Beverly Beach Oregon Coast
Many beachgoers also like to build sandcastles during their visits.
Those exploring by heading north on Beverly Beach will ultimately reach Otter Rock and Devil’s Punch Bowl, the latter of which is a collapsed sea cave with ocean water splashing around inside.
Do consider that when you walk to the south, you will reach rocky areas before getting too far. Moolack Beach ends at Yaquina Head, which features a historic lighthouse that dates to the 1870s. However, many report that the beach walking experience when going south does get more interesting and engaging, particularly if you do so at low tide. This is also how you can reach Starfish Cove.
For some, the most fascinating viewing possibility along the beaches of Beverly Beach State Park is of the “ghost forest.” This consists of stumps that are thousands of years old, some up to 7,000 years old, that were preserved by the sand that still usually covers them to this day.

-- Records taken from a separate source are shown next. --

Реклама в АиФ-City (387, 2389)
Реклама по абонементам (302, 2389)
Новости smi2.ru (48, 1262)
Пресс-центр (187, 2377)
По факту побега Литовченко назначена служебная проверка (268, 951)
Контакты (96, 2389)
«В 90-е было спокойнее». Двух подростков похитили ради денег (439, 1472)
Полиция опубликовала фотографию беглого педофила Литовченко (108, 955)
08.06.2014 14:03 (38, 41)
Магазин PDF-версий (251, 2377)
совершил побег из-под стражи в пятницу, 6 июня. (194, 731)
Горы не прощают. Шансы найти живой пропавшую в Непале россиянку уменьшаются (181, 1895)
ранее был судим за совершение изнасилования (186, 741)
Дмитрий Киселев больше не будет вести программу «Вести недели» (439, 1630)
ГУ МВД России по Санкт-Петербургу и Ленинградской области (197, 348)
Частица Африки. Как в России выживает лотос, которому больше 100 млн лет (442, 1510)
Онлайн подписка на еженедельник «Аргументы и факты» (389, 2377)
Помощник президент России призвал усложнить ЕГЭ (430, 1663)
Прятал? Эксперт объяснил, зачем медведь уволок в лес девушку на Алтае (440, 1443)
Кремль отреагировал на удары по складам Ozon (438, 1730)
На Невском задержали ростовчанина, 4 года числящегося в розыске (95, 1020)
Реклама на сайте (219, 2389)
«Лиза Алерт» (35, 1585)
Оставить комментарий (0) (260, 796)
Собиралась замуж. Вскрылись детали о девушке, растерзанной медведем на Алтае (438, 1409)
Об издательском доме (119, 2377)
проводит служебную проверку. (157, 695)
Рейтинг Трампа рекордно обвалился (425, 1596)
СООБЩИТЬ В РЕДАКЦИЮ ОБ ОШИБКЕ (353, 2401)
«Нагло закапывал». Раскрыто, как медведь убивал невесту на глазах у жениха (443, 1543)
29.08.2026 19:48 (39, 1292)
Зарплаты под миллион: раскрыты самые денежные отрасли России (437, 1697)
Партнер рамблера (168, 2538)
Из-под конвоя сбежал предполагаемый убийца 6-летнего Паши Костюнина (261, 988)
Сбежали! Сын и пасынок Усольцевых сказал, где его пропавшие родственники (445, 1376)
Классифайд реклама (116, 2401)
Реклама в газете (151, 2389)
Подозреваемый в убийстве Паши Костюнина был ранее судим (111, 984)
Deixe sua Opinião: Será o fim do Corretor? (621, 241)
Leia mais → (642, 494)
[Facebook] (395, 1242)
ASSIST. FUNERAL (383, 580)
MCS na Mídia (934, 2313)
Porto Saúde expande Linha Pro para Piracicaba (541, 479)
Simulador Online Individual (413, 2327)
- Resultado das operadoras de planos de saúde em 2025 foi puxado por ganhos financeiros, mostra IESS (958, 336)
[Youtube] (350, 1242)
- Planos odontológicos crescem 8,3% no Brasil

The best chances to see these are after storms with strong winds have come through. However, one of the stumps that washed up at Spencer Creek is easily viewable at the park while accompanied by a descriptive sign.
Note that Oregon State Parks annually publishes tide tables, such as this one for 2023.
Surfers often come to these beaches as well. If this activity intrigues you, do consider that the best surfing conditions found here tend to be in the winter. Also, if you want to ride these waves but do not have your own surfboard, consider heading to Pura Vida Surf Shop, which is near Otter Rock and Devil’s Punch Bowl, to rent one as well as, if you need one, a wetsuit.
There is also a lot of wildlife in the area, such as blue jays flying around and gray whales swimming past, the latter usually occurring around the turn of the year and around April 1. If you want assistance in seeing whales during these times, trained volunteers can help.
Of course, make sure to not leave any trash on the beach or, for that matter, at the campsite other than in receptacles that have been designed for that purpose. Also keep in mind that no fishing is allowed.
Beverly Beach State Park Checkin Office


If you are in Corvallis or Philomath, head west on U.S. Route 20 before turning right at Newport onto the Oregon Coast Highway – i.e. U.S. Route 101. Once you make that turn, you will be less than 10 minutes away. Conversely, those in Salem and Portland should navigate to Oregon Route 18 and take that west until turning south onto the Oregon Coast Highway.
Also consider that those in Corvallis, Philomath and Albany can take the Coast to Valley Express bus to Newport and then get on a Lincoln County Transit bus for the rest of their journey to this park.
Beverly Beach Day Use Spencer Creek Bridge Oregon

2023-24 Closure

Beverly Beach State Park closed on Sept. 5, 2023, and has an anticipated reopening date of May 26, 2024, although that date is only an estimated one. This has been done to allow for the replacing of some water lines, installation of underground power lines and removal of hundreds of dead, dying or hazardous trees.